In the time since, I was loosely consulting on a small/medium Rails project that was struggling with some technical debt - one aspect of which was a flaky test suite. The project had 231 flaky test reports, around 6,600 unit tests, and 342 feature specs running on RSpec, Capybara, and Selenium-Chrome.
Eventually, it reached 0 (zero) flaky tests - which, I think, makes it the only “production grade” project with such metrics I have ever seen in my life. So, one might ask - how can I get there?
Time
It just takes time. Flaky unit tests are usually easy to reason about; the biggest chunk of work was solving various issues with feature specs, as that area is the Wild Wild West. For example, a rogue request from some container leaking into another test (there was a tusd container for uploads and a test that didn’t wait properly for the upload to finish, meaning a webhook would fail a subsequent, random test). Other issues included custom smooth-scroll logic causing clicks on unintended elements, or JavaScript components not being mounted before an interaction with the page occurred - and the list goes on.
Trying a different driver
I tried using Ferrum (with the Cuprite driver). It won’t auto-magically speed up your test suite, but using a different driver might surface different problems, as Ferrum speaks directly to the browser over a WebSocket (a huge gain since you don’t have to install the right version of chromedriver).
For example, it turned out a lot of Stimulus-related tests now failed because the test tried to click on a button before the Stimulus controller managed to connect. In that case, I would suggest rendering such a problematic button as disabled and re-enabling it in the connect() method. In practice, this shouldn’t be visible to the end-user, and Capybara will wait for the button to be enabled when doing click_on. That simple change fixes your test without any weird wait-for/sleep hacks.

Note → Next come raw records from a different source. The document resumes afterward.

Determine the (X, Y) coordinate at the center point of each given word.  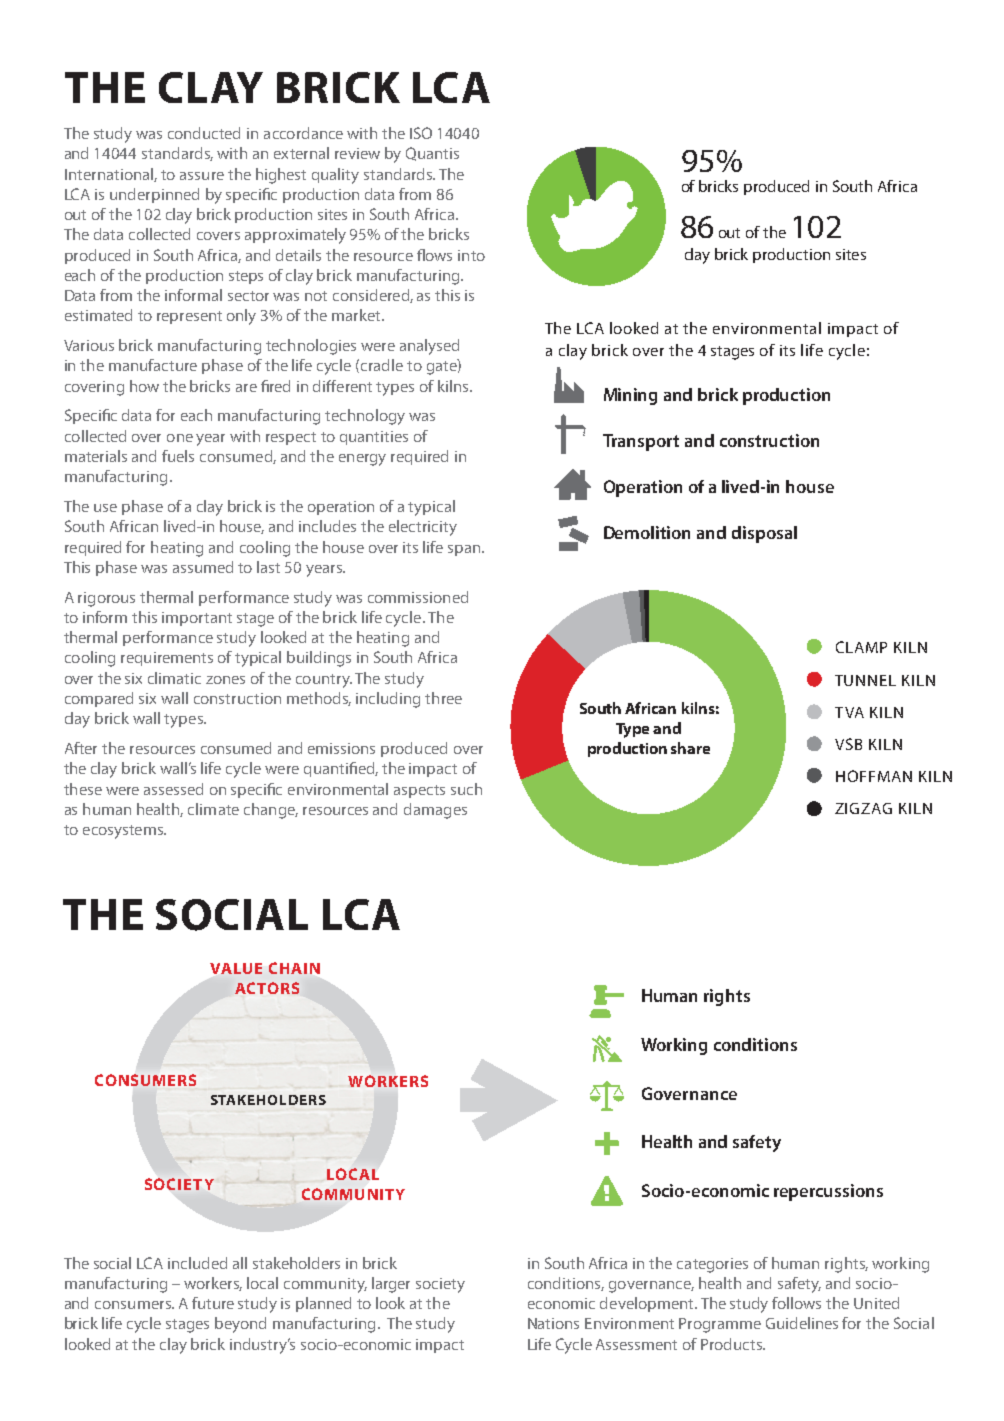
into (471, 255)
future (213, 1303)
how (144, 386)
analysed (429, 347)
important (197, 619)
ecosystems (124, 832)
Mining (630, 396)
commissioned (418, 597)
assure (202, 176)
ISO (421, 133)
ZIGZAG (863, 808)
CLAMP (861, 647)
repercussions (828, 1192)
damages (435, 811)
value (236, 968)
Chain (294, 968)
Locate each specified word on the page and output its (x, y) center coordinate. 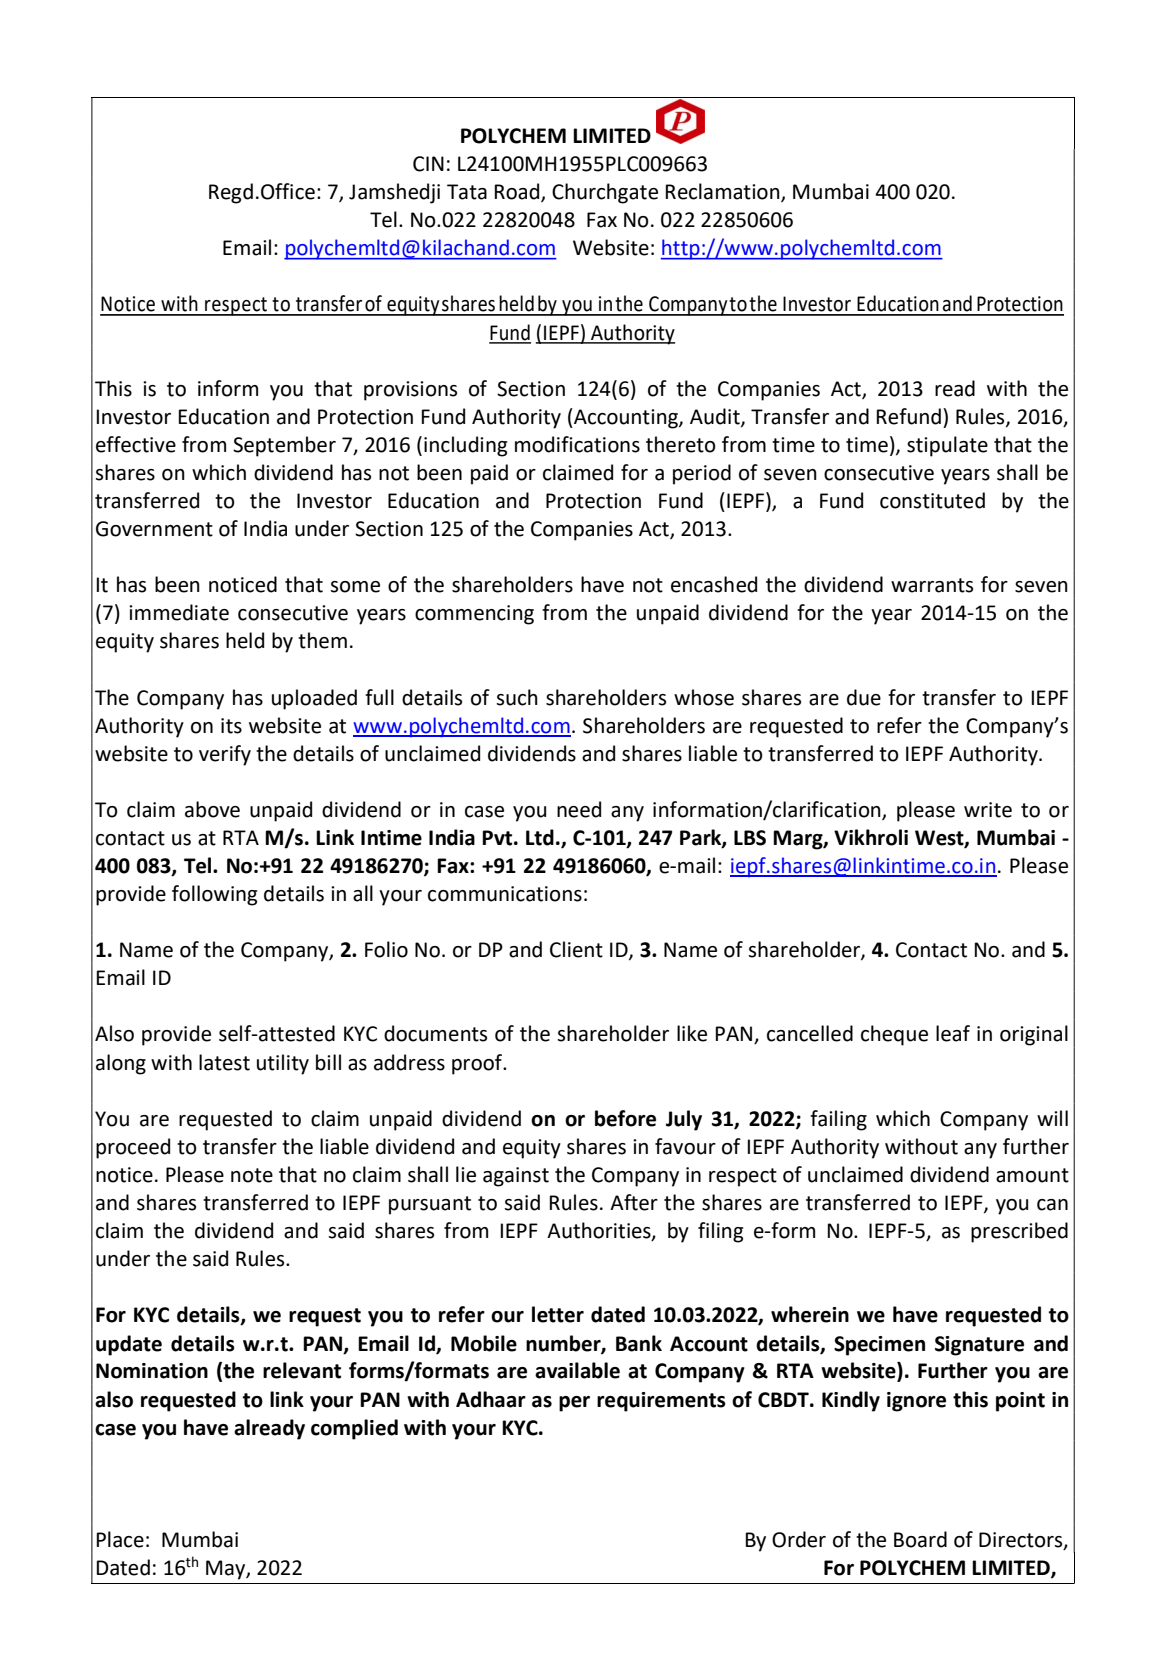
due (864, 697)
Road (518, 192)
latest (224, 1062)
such (517, 697)
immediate (179, 612)
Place (120, 1539)
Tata (467, 192)
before (625, 1118)
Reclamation (724, 192)
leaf (953, 1033)
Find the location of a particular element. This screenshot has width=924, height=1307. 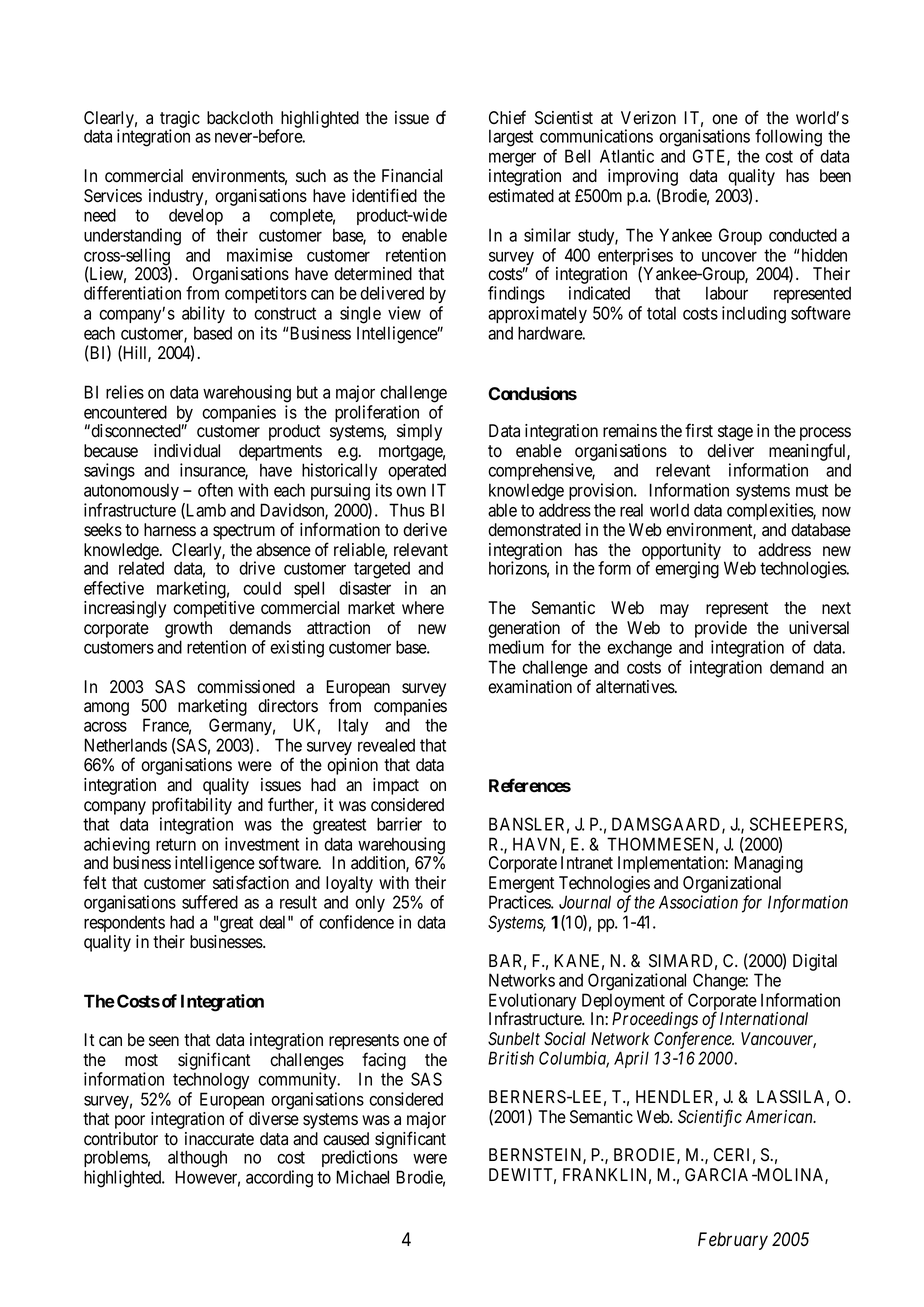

Speaking of which - if you’re explicitly waiting for some elements or interactions outside of Capybara’s default wait behavior, there is a high chance you’re doing something wrong, or maybe your UI lacks a UX interaction you can assert on.
In the end, the project stayed on Ferrum, as it also solved Selenium “invalid session id” exceptions, which turned out to be really difficult to debug in a CI environment.
Logging
Some feature specs can feel impossible to debug. Ferrum offers really in-depth logs that you can shove into your favorite LLM for cross-referencing. In some cases, it can work wonders. Capybara::Cuprite::Driver accepts a logger, so you can save these as CI artifacts in case a test fails. Then just tell your agent to analyze it and you might just get lucky.
Persistence
When you have 100+ flaky tests, the whole thing seems overwhelming. See point 1 and remember - it will take time. Treat it as a marathon, take the easy wins, fix one test a week, and you will be done after 2 years. Having no flaky specs feels really good, and in case something new surfaces, the resistance to addressing it is much smaller.
I know some companies just love heroic efforts, but solving this isn’’t about a single weekend of slopfixing. It’s about a deliberate, continuous effort toward a clear goal.